• Work to do
Write out the listing word for word, from its first line through the line that contains "pos(263,19)", including that line.

• Given records
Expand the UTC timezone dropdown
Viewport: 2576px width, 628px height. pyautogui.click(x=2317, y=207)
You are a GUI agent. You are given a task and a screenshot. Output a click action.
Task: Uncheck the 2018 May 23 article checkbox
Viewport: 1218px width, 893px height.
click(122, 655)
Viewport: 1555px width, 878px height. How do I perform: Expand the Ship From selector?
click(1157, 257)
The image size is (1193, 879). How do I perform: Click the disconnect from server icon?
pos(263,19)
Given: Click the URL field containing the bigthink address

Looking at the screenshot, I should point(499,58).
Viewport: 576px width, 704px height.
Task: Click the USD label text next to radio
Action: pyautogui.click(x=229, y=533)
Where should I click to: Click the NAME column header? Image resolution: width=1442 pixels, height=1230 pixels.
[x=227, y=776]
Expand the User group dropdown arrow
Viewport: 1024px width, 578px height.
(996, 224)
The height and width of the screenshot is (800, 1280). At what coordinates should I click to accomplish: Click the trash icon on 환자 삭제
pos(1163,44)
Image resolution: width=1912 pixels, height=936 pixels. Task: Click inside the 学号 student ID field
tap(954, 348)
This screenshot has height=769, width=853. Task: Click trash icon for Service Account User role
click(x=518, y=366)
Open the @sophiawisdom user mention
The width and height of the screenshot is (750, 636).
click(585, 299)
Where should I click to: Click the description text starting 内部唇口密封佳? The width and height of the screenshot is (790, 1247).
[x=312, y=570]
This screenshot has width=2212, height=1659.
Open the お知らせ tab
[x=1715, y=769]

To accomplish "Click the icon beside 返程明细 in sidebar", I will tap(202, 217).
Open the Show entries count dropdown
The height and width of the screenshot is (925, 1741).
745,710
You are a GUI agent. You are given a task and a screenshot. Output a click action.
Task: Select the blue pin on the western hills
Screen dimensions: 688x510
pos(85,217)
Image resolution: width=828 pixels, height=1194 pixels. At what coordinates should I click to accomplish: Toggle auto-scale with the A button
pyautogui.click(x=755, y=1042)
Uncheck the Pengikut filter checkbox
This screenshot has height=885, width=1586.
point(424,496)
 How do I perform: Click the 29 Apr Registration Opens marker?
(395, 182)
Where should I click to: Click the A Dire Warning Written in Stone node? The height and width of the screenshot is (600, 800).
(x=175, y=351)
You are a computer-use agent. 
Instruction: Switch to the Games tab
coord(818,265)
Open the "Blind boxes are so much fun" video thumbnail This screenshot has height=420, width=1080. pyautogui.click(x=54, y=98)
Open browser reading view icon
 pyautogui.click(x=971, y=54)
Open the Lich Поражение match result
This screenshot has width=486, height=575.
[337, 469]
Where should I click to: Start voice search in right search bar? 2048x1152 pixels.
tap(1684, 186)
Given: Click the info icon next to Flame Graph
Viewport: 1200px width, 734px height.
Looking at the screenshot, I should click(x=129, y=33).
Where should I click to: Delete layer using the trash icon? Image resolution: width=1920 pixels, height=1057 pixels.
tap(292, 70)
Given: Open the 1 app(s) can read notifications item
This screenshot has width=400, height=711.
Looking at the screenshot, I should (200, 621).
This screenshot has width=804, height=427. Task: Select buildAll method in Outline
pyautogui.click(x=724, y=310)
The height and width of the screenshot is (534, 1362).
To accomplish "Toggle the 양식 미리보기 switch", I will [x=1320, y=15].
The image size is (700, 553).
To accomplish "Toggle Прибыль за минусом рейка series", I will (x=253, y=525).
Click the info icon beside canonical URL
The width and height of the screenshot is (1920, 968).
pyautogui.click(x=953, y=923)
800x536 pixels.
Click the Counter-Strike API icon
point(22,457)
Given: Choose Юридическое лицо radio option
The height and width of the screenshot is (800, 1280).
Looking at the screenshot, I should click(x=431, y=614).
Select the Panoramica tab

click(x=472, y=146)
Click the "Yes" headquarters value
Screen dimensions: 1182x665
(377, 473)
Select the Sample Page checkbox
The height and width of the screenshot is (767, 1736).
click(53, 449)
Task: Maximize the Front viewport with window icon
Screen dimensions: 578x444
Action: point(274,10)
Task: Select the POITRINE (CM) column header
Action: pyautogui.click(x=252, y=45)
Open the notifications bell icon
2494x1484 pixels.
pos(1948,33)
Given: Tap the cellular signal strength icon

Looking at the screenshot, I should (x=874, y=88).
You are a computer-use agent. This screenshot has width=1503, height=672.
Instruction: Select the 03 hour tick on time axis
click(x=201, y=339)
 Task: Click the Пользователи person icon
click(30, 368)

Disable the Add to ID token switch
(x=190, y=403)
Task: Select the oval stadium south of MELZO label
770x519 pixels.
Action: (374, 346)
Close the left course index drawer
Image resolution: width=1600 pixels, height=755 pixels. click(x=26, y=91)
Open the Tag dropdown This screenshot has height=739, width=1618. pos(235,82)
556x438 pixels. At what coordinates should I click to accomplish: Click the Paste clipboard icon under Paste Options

• Final answer
Expand the UTC timezone dropdown
Viewport: 2576px width, 628px height. pyautogui.click(x=2317, y=207)
You are a GUI agent. You are given a task and a screenshot. Output a click action.
Task: Uncheck the 2018 May 23 article checkbox
Viewport: 1218px width, 893px height.
click(122, 655)
Viewport: 1555px width, 878px height. How do I perform: Expand the Ship From selector?
click(1157, 257)
The image size is (1193, 879). How do I perform: Click the disconnect from server icon?
pos(263,19)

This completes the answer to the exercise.